One of the last shows I saw at Gilly’s was a series of duets by Steve Lacy and Mal Waldron. That was one of two concerts they played in America on that “tour,” and it was my only opportunity to see either of them. When Mal Waldron soloed, the smoke rising from his cigarillo behind his thick white hair while the spotlight shone down was jazz imagery at its finest. To think that, for years, Waldron worked with Billie Holiday in different formats, including duets, as the final verse of “The Day Lady Died” by Frank O’Hara describes:
and I am sweating a lot by now and thinking of
leaning on the john door in the 5 SPOT
while she whispered a song along the keyboard
to Mal Waldron and everyone and I stopped breathing
The fact that Waldron played at Gilly’s begins to tell you some of the history that passed through the club’s doors.
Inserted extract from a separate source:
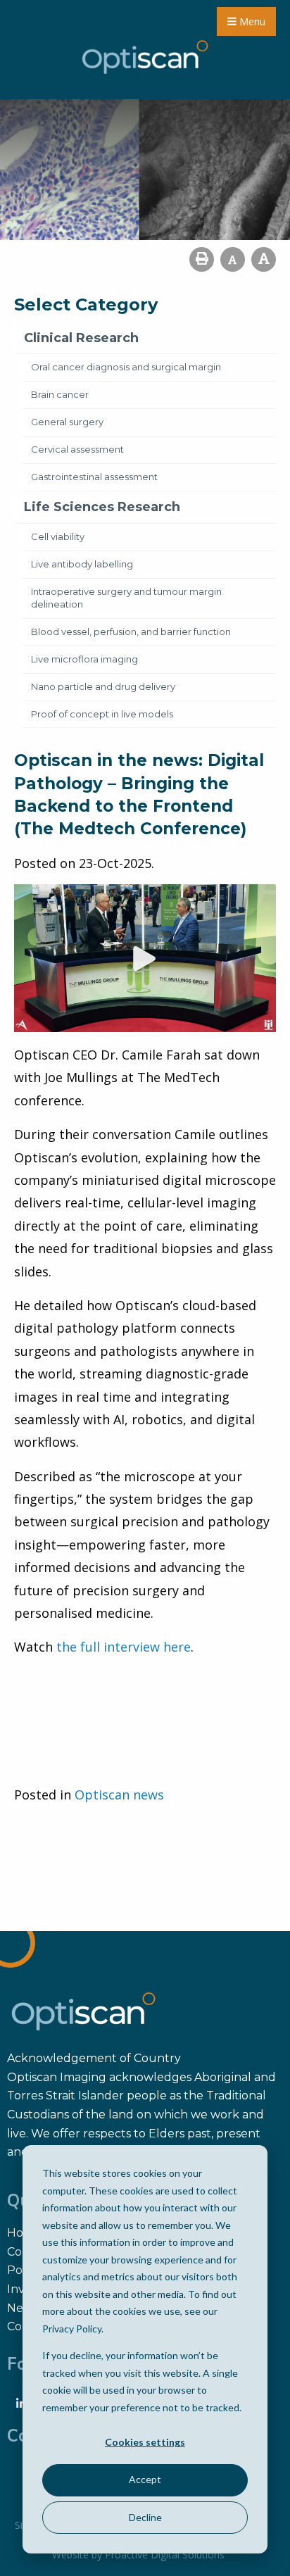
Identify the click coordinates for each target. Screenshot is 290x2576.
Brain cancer (60, 394)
About the time that I started hitting small jazz shows I caught wind of punk, with its DIY ethos, and something similar has always been at work in the jazz world. Certainly it was in Jerry Gillotti’s DNA. (And somehow it makes sense that Gilly’s hosted some early and now legendary punk and new wave shows when that scene was still in its infancy.) Although both Columbus and Cincinnati were larger cities, neither had a club comparable to Gilly’s. To put it simply, Jerry Gillotti booked bands who shortly before or after that gig were performing at the Village Vanguard. Jazz lovers within driving distance of Gilly’s were quite spoiled, as this was all about one person going out of his way to make something happen. Jerry Gillotti passed away on November 23, 2017, and it should be noted that even though he suffered from increasingly bad health he continued to run the club until the end of his life.
Memories of Gilly’s shows always return to his voice, which you’d hear before the show and between sets. (He also did the highly caffeinated phone messages announcing upcoming shows.) He had the perfect voice for a jazz promoter—energetic, enthusiastic, hip. “I always thought that if you did it right you could make money doing it but I was wrong,” he said. “You can’t make any money doing it.”
Did that stop him? No. And why not? Because he loved jazz. The idea of starting a jazz club came to him at a Modern Jazz Quartet concert he attended overseas. That show must have moved him deeply, and that’s something that every jazz lover would understand. Somehow a myth has been passed along that jazz is all about massaging your cerebral cortex, but the truth is it’s a deeply human thing. One song that quickly wipes away the notion of jazz as Think Music is “Left Alone,” for which Billie Holiday wrote the lyrics and Mal Waldron, who decades later performed at Gilly’s, wrote the music. Although Billie passed away before they could record the song, Mal went on to play and record it for the rest of his career, not as a crowd-pleaser but as a deeply-felt tribute to Billie. Thank you, Jerry Gillotti, for bending the rules that first night and for bringing in so many great jazz artists over the years, including the guy who used to play with Billie Holiday. You made the world a better place.